Bintang pop Katy Perry sudah mencicipi luar angkasa. Tapi, siapa yang membayar harga sebenarnya?
Bukan cuma dirinya, bukan cuma mereka yang membeli tiket mahal, melainkan seluruh umat manusia---dalam bentuk udara yang lebih panas, es yang mencair, dan ketidakadilan yang semakin membesar.
Pada Senin, 14 April 2025 lalu, Katy Perry bersama lima orang lainnya mencatatkan sejarah baru dengan terbang ke luar angkasa dalam misi suborbital Blue Origin.

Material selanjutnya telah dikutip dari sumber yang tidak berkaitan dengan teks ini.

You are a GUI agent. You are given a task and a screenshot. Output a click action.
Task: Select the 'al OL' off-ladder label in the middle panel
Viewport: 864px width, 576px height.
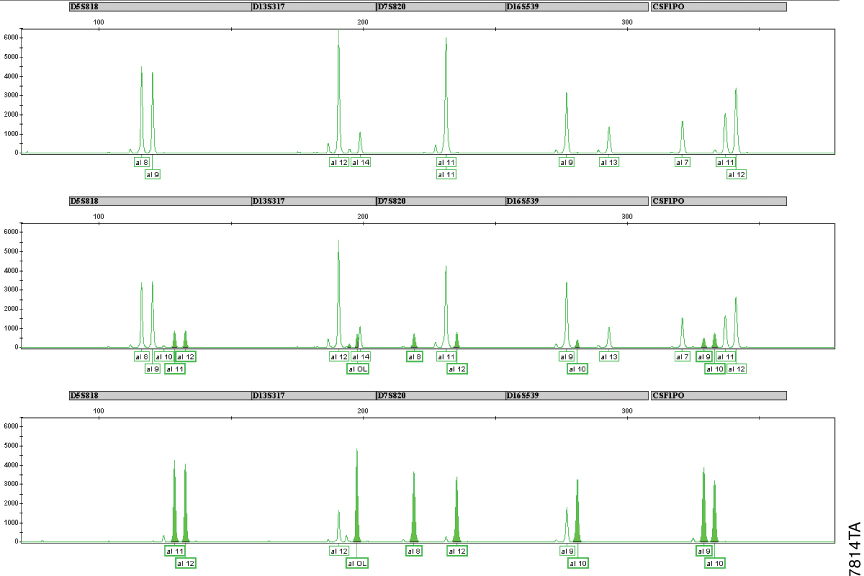click(358, 369)
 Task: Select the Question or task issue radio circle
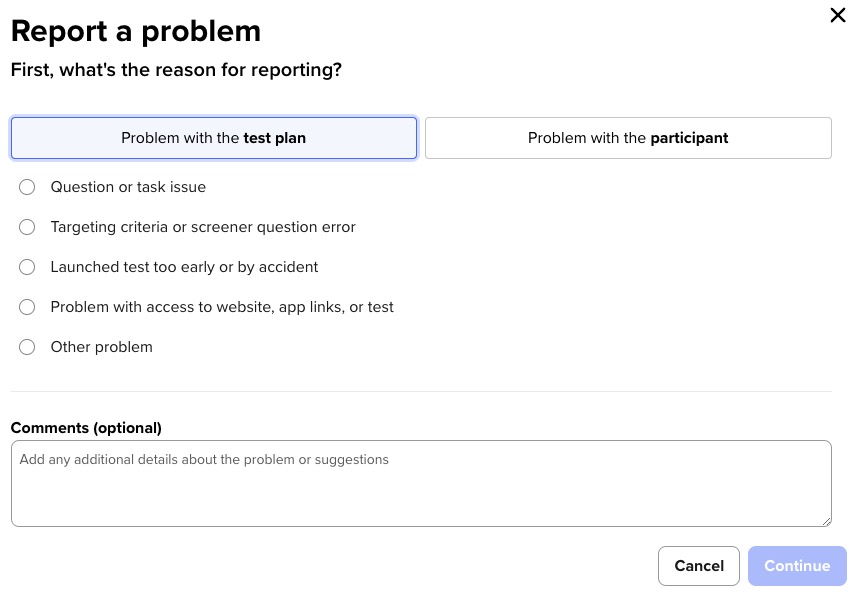pyautogui.click(x=27, y=187)
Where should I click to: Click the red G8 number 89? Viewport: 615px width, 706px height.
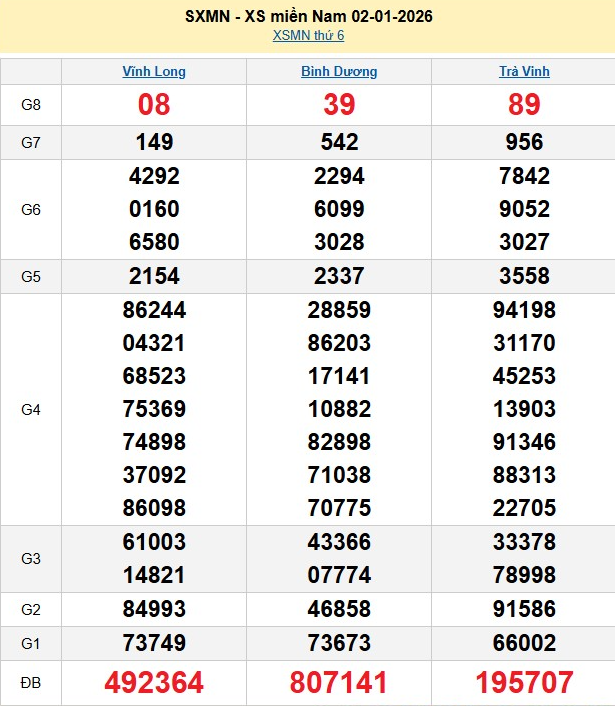pyautogui.click(x=524, y=105)
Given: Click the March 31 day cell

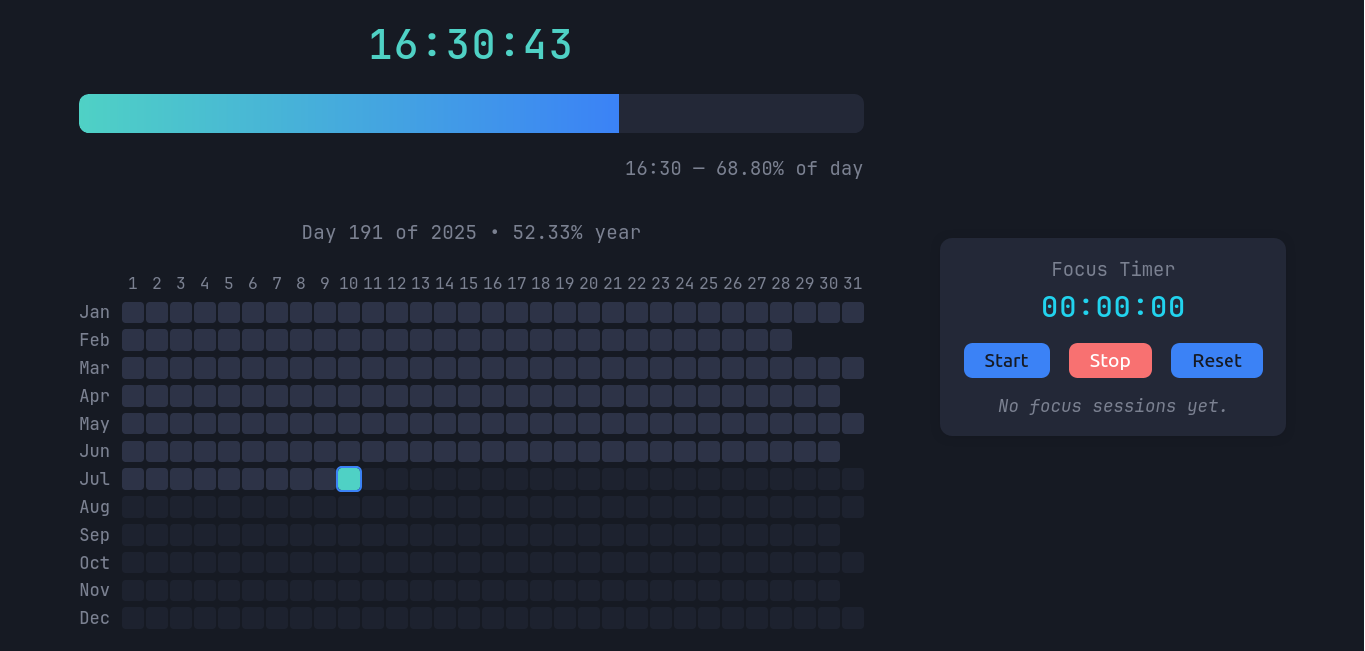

Dengan durasi hanya 11 menit, perjalanan ini dipuji sebagai pencapaian teknologi dan simbol baru inklusivitas dalam eksplorasi ruang angkasa.
Namun, di balik sorak-sorai itu, ada tiga persoalan besar yang harus kita hadapi: keadilan ekologis yang terancam, representasi yang bersifat kosmetik, dan ancaman ekologis massal yang siap meledak dalam waktu dekat.
Keadilan Ekologis yang Dipertaruhkan
Penerbangan luar angkasa swasta, yang dulunya hanya mimpi fiksi ilmiah, kini menjadi kenyataan---tetapi hanya untuk segelintir orang kaya.
Tiket dengan harga ratusan ribu hingga jutaan dolar memastikan bahwa pengalaman "melihat bumi dari luar" tetap menjadi privilese eksklusif.
Ironisnya, dampak lingkungan dari satu peluncuran roket---emisi karbon yang besar, polusi partikel hitam di atmosfer atas---tidak terbatas pada mereka yang ikut terbang.
Setiap manusia di bumi, termasuk mereka yang tidak pernah mendengar tentang wisata ruang angkasa, akan turut menanggung kerusakannya.
Di sinilah wajah ketidakadilan ekologis baru terbentuk: kenikmatan elit dibayar dengan penderitaan kolektif.